On met au défi quiconque de trouver dans les encycliques de Jean-Paul II une telle conception socialiste de l’entrepreneuriat, l’idée d’une subordination de la propriété privée déconnectée de tout rapport au travail et à la juste rémunération, ou encore celle d’une disponibilité des territoires et des ressources d’un pays qui passe par pertes et profits sa souveraineté et, par conséquence, l’exigence d’un ordre international fondé sur la coopération et la justice.
Certes, on dira que le développement de la doctrine n’est pas la répétition du même. On l’accorde volontiers ; mais encore faut-il qu’il y ait, dans l’autorité citée, un point d’appui, car le développement doit être homogène. Ce qu’on a montré, à travers l’usage de citations en des domaines où le magistère wojtylien est particulièrement clair et approfondi, ce sont plutôt des contradictions formelles et fort regrettables.
Abbé Jean-Marie Perrot
[1] C’est la seconde des herméneutiques que Benoît XVI avait dégagées pour qualifier la réception du concile Vatican II. A notre connaissance, François ne s’est pas situé explicitement par rapport à ce cadre conceptuel.
[2] Il faut ajouter que, pour ce pontificat, l’ambiguïté ou l’amphibologie des déclarations conduisent à être attentif aux actes qui suivent, c’est-à-dire à l’application concrète autorisée, authentique. A la suite d’autres, nous appliquons cette méthode de décryptage de l’enseignement bergoglien.

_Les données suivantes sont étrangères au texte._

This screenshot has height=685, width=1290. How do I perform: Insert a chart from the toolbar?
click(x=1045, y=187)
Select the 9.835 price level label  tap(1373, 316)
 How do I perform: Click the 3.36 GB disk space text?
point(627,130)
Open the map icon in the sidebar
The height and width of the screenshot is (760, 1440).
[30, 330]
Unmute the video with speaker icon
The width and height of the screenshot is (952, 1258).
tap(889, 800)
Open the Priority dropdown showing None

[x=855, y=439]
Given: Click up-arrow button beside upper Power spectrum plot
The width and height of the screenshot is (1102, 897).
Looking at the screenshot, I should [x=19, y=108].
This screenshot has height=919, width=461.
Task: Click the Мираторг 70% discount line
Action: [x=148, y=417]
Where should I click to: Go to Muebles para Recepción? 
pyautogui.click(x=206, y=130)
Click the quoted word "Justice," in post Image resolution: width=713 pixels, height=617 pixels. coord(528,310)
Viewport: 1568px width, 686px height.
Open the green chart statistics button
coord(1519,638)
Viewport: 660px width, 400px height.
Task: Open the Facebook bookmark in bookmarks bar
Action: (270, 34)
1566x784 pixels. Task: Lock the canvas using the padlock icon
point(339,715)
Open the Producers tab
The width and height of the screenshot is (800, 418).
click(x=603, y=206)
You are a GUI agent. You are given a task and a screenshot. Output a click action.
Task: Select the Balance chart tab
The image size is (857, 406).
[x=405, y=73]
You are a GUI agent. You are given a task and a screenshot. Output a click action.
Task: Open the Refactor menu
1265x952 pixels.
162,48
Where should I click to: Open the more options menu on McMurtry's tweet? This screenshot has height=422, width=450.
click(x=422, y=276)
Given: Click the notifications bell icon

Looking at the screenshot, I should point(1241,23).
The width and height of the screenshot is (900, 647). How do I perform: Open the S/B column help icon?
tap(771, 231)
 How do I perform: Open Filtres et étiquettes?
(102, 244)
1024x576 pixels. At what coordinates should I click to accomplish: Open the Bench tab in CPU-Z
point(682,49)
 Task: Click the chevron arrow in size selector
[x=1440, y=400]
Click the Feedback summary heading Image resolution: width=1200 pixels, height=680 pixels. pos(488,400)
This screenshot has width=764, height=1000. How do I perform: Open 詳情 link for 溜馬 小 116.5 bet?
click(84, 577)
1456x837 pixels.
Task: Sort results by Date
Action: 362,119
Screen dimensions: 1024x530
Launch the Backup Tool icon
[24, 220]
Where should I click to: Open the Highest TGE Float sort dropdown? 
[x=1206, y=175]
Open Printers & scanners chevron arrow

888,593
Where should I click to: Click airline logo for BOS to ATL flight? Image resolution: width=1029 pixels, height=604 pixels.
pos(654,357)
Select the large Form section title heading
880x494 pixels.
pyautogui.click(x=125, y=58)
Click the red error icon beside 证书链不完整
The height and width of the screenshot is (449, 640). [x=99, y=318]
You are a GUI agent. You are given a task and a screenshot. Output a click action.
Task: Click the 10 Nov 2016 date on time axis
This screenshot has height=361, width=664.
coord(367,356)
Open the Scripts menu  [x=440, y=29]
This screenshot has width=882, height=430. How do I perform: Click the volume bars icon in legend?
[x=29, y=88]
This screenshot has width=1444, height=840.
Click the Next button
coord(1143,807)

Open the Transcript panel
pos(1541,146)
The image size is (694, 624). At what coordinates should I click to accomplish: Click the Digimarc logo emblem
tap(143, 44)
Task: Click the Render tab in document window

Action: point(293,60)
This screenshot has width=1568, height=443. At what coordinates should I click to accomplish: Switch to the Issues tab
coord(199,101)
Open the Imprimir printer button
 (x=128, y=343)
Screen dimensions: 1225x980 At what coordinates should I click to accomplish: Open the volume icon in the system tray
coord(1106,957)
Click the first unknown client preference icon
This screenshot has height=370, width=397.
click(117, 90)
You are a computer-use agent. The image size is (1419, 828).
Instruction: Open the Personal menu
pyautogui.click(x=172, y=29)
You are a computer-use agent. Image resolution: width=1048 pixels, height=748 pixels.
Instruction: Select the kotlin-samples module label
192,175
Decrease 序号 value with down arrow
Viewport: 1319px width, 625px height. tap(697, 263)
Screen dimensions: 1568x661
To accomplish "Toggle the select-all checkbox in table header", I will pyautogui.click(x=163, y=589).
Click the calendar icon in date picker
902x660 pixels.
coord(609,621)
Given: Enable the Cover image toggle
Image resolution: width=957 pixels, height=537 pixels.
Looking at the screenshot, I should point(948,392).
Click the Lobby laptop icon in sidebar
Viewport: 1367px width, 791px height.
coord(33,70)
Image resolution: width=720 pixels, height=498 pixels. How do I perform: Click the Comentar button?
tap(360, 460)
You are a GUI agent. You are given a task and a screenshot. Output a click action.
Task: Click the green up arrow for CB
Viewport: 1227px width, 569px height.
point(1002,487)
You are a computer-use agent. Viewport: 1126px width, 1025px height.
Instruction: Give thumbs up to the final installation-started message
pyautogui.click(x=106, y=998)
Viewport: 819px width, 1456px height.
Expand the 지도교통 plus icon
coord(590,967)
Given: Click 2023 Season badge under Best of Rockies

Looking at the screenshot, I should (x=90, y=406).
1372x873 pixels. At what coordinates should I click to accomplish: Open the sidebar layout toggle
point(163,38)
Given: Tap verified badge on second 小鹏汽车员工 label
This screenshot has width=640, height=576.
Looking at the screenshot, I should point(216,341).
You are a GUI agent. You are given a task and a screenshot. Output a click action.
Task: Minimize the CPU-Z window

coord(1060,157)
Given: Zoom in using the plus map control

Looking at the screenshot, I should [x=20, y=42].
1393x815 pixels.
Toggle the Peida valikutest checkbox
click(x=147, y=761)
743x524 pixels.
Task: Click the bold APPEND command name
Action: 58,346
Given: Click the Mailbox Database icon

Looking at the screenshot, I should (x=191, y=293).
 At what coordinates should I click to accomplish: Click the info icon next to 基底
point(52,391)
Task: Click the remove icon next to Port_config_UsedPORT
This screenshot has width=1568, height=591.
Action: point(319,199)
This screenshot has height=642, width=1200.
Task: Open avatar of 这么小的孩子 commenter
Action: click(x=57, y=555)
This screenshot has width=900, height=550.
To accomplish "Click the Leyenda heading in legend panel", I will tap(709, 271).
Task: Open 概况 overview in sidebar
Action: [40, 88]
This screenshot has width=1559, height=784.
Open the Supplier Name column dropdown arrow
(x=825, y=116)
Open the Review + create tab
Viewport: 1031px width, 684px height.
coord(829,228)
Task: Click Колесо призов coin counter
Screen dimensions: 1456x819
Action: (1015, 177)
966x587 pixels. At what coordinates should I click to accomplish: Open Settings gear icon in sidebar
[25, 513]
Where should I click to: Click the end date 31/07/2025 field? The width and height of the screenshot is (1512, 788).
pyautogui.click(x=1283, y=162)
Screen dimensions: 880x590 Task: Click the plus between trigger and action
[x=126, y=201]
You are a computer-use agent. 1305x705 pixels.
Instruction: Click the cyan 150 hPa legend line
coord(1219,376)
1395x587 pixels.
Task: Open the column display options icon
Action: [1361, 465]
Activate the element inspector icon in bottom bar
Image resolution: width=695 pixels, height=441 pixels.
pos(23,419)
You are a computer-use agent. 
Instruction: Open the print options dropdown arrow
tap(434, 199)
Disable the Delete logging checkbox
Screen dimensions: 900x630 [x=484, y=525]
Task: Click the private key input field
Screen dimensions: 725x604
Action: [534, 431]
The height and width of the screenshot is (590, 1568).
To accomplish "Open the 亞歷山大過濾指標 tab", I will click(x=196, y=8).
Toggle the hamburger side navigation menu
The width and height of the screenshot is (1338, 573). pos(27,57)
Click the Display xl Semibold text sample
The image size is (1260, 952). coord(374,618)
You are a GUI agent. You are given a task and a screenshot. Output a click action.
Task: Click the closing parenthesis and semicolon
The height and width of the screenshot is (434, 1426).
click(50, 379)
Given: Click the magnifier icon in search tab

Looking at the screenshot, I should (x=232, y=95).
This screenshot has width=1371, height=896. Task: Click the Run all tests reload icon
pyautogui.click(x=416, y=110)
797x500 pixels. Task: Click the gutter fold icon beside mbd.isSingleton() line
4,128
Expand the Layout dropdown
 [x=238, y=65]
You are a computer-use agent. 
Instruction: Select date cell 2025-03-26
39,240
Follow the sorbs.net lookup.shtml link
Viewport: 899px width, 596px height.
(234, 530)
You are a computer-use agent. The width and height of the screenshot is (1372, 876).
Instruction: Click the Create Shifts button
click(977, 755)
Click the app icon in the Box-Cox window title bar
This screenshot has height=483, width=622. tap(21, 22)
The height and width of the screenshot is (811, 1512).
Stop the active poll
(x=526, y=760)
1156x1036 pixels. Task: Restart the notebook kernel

[3] Cf. les Dubia des quatre cardinaux, la Correction filiale signée par de nombreuses personnalités catholiques, sans parler des études de divers théologiens moralistes.
[4] Sont aussi citées Populorum progressio de Paul VI, Laudato si, Caritas in veritate de Benoît XVI ; soit toutes les encycliques sociales postérieures au concile Vatican II.